A handful of states now allow individual tax credits for charitable contributions. A study by the Urban Institute on Arizona's tax credit program indicates that the nonprofits qualified for such programs are benefiting, although researchers express concerns about the competition among nonprofits for donor dollars.

Tax credits, which differ from the traditional charitable tax deductions already in place, are applied after taxable income is calculated and reduces the dollar amount of taxes owed.

In Arizona's program, nonprofits that wish to participate must "self-certify" to the state by sending a letter stating they meet the eligibility criteria, which requires an organization to dedicate at least 50 percent of its donations to welfare or sub-poverty level residents.

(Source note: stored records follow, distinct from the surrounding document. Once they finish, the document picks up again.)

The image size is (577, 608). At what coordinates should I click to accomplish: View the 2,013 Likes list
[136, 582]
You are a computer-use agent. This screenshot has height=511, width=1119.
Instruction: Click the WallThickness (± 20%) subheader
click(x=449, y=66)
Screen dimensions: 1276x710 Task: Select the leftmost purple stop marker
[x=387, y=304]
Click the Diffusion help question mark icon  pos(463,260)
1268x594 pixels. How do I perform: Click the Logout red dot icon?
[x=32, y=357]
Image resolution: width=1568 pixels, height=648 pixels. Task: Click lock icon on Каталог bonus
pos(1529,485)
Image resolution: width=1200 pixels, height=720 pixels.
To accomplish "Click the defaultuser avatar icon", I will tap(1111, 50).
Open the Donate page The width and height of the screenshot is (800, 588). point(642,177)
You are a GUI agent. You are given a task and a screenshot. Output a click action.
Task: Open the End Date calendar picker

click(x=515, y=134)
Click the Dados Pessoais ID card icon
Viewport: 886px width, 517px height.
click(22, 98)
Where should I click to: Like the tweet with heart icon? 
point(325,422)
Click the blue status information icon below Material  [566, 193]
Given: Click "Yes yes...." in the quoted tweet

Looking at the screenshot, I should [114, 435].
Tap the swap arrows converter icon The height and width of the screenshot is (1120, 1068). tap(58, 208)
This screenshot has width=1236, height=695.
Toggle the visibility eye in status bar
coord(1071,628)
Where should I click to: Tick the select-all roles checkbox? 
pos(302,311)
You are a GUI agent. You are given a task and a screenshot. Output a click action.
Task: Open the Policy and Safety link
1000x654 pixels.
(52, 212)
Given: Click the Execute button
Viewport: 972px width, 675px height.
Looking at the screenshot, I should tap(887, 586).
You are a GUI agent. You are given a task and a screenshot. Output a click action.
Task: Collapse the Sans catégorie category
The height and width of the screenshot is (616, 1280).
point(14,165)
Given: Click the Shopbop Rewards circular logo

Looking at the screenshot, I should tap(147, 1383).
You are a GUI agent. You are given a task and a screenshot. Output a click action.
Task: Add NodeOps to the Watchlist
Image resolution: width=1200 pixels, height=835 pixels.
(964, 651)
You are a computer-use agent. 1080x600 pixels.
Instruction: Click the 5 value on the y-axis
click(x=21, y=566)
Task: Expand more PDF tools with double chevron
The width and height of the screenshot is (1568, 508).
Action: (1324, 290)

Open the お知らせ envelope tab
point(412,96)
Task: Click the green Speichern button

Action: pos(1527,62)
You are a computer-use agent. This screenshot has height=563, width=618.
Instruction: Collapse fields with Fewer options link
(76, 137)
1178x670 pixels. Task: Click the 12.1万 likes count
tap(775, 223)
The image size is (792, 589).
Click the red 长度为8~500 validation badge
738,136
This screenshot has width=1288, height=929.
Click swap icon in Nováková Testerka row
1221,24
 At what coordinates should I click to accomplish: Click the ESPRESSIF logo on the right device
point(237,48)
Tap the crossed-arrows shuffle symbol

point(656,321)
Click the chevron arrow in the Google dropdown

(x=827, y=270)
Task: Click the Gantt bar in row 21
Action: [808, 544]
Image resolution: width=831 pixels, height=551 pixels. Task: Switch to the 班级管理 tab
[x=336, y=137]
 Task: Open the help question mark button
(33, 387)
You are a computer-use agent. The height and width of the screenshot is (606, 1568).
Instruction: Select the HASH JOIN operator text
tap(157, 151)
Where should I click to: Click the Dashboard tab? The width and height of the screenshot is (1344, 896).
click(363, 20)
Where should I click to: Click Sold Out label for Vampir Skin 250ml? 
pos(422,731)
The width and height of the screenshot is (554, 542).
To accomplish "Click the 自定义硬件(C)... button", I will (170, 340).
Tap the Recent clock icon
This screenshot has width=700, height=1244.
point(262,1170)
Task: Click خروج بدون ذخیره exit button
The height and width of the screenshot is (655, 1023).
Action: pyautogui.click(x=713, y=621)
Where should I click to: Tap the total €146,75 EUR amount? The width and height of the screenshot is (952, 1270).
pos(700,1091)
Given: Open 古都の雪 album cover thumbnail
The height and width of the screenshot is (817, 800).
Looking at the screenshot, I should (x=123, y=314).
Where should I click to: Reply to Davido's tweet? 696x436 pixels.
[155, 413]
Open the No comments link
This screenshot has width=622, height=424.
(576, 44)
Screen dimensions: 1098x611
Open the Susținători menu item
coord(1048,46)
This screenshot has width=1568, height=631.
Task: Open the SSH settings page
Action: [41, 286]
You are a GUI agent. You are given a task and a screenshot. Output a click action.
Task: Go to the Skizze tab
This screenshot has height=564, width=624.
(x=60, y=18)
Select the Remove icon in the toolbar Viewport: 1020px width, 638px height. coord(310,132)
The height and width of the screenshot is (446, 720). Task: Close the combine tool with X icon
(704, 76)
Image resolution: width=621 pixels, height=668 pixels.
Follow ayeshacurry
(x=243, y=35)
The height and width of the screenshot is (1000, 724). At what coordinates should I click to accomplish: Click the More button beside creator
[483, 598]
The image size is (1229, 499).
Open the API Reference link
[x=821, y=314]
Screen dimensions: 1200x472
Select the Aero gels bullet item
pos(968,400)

According to the Urban Institute:

  • Self-certified groups had revenues and expenses that were about 60 percent greater than noncertified groups.
  • Self-certified groups were shown to be financially healthier than noncertified organizations, with 71 percent of them showing positive net incomes in 2000 (compared to 63 percent of noncertified groups).
  • Self-certified groups spent more of their 2000 budgets on fundraising (4 percent) than noncertified groups (2 percent).

In other words, self-certified groups place a higher priority on attracting potential donors than noncertified groups, likely due to the government support given to self-certified groups through donor tax credits.

However, some observers are concerned about the effect the state's program may have on smaller nonprofits and ones that may not qualify under Arizona's programs, such as environmental groups and animal rights groups. Moreover, researchers aren't sure the support of large, self-certified organizations translates into more help for the poor, or simply transfers contributions from one non-profit to another.